Matter of Langler v County of Cayuga
2009 NY Slip Op 09886 [68 AD3d 1775]
December 30, 2009
Appellate Division, Fourth Department
Published by New York State Law Reporting Bureau pursuant to Judiciary Law § 431.
As corrected through Wednesday, February 10, 2010


In the Matter of James Langler, Petitioner, v County of Cayuga et al., Respondents.

[*1] Trevett Cristo Salzer & Andolina, P.C., Rochester (Daniel P. Debolt of counsel), for petitioner.

Office of Matthew R. Fletcher, Cayuga (Randy J. Ray of counsel), for respondents.

Proceeding pursuant to CPLR article 78 (transferred to the Appellate Division of the Supreme Court in the Fourth Judicial Department by order of the Supreme Court, Cayuga County [William P. Polito, J.], entered July 31, 2008) to annul a determination of respondent County of Cayuga. The determination found petitioner guilty of disciplinary charges and terminated his employment as a lieutenant for the Cayuga County Sheriff's Department.

It is hereby ordered that the determination is unanimously modified on the law and the petition is granted in part by annulling that part of the determination finding petitioner guilty of charge III and by vacating the penalty and as modified the determination is confirmed without costs, and the matter is remitted to respondent County of Cayuga for further proceedings in accordance with the following memorandum: Petitioner commenced this CPLR article 78 proceeding seeking, inter alia, to annul the determination finding him guilty of disciplinary charges and terminating his employment as a lieutenant for the Cayuga County Sheriff's Department following a hearing pursuant to Civil Service Law § 75. We reject petitioner's contention that charge II is time-barred pursuant to Civil Service Law § 75 (4). The misconduct set forth in that charge "would, if proved in a court of appropriate jurisdiction, constitute a crime," and thus the charge is not subject to the limitations period set forth in section 75 (4) (see Penal Law § 195.00 [1]). We reject petitioner's further contention that the misconduct set forth in charge V does not constitute one or more violations of Civil Service Law § 107. Charge V alleges that the misconduct described in the first four charges violated Civil Service Law § 107, and we conclude that each of those charges sufficiently alleges a violation of section 107 (4).

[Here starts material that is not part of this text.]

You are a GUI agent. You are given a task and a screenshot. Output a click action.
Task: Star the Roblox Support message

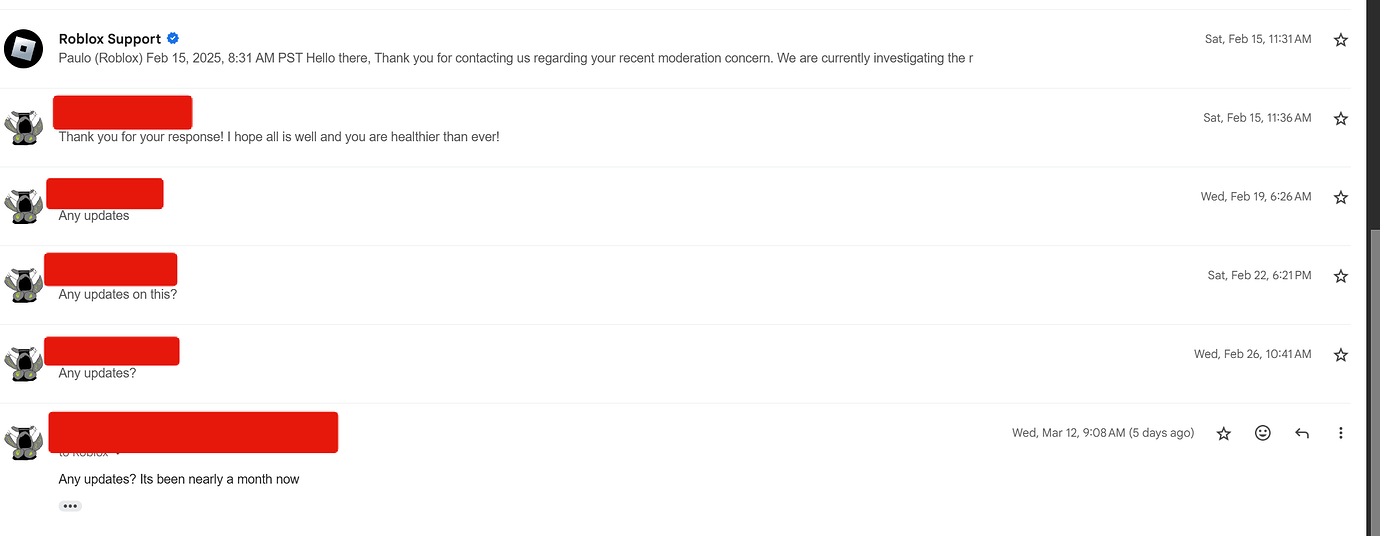point(1341,40)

Judicial review of an administrative determination following a hearing required by law is limited to whether the determination is supported by substantial evidence (see CPLR 7803 [4]; Matter of Guerrero v Scoppetta, 53 AD3d 615 [2008]; Matter of D'Alessandro v West Hempstead Fire Dist., 53 AD3d 576, 577 [2008]). Substantial evidence "means such relevant proof as a reasonable mind may accept as adequate to support a conclusion or ultimate fact" (300 Gramatan Ave. Assoc. v State Div. of Human Rights, 45 NY2d 176, 180 [1978]; see Matter of Lundy v City of Oswego, 59 AD3d 954 [2009]). Here, we agree with petitioner that the determination with respect to charge III, alleging that he altered a departmental shift schedule in retaliation for the support by members of that department for a political opponent of the incumbent sheriff, is not supported by substantial [*2]evidence, and we therefore modify the determination accordingly. There is no evidence in the record demonstrating that the schedule change was motivated by a desire to retaliate for political reasons (see generally Matter of Barhite v Village of Medina, 23 AD3d 1114, 1115 [2005]). We further conclude, however, that the determination with respect to charges I, II, IV and V is supported by substantial evidence.

Inasmuch as a single penalty was imposed and the record does not establish any relation between the charges and the penalty, we further modify the determination by vacating the penalty. We remit the matter to respondent County of Cayuga for imposition of an appropriate penalty on the remaining charges. Present—Hurlbutt, J.P., Smith, Fahey and Carni, JJ.